We confirm here the importance of this lineage that is well represented. There is little data available about the metabolic capabilities of the Arc I lineage. It has been demonstrated that this group can grow on formate or H2/CO2 (Chouari et al., 2005a), which may indicate a hydrogenotrophic population. However, the metabolism of this lineage has not been completely explored and this group may be able to degrade other substrates such as acetate.

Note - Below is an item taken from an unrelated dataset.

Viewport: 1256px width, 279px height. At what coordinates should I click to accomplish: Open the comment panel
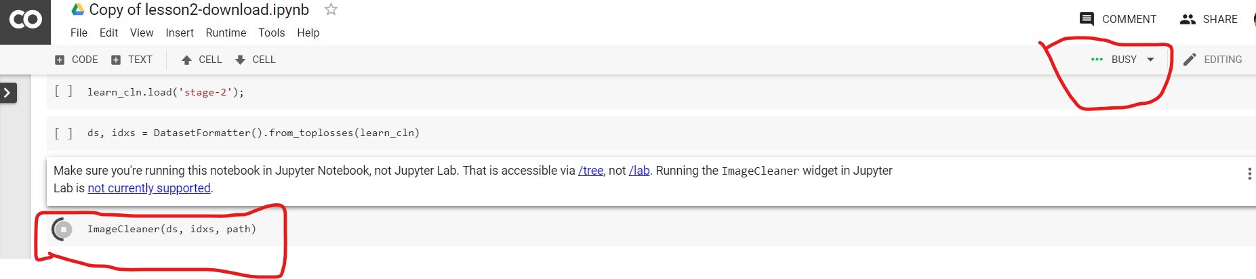click(1117, 19)
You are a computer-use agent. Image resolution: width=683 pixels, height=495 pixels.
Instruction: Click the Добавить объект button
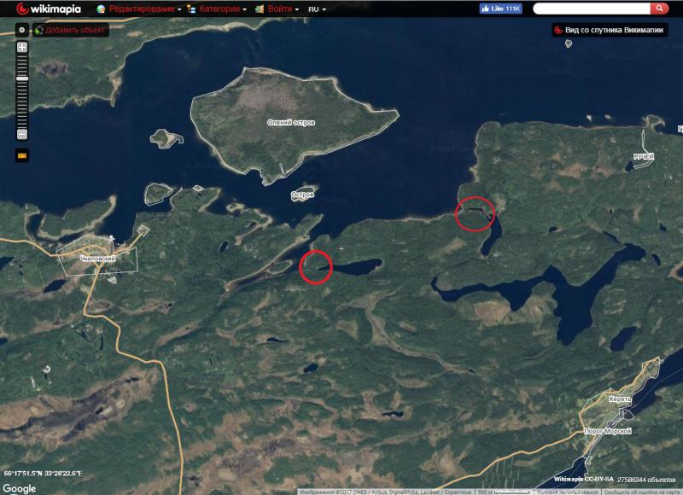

An equilibrium between the OTUs IV-V and the OTUs VI-VII seems to exist. In libraries B and G-H-I, where the OTU V is dominant, the OTUs VI and VII represent a total of 24% and 11% of the sequences, respectively. But in libraries C, D and E, where OTU V is absent or is minor, OTUs VI and VII reach a total of 92%, 60%, 84% and 40% of the sequences, respectively. In library A, where OTU V represents 49% of the sequences, the OTU VII accounts for 40% of the sequences. And finally, in digester F where the OTU IV represents 41% of the sequences, OTU VI and VII account for 40% of the sequences. As these last two OTUs are affiliated with the species Methanosaeta consilii, which degrades acetate exclusively, it may reflect a competition for acetate between Methanosarcinales and Arc I. This behaviour underlines the possible ability of Arc I to degrade acetate and its role in acetoclastic methanogenesis.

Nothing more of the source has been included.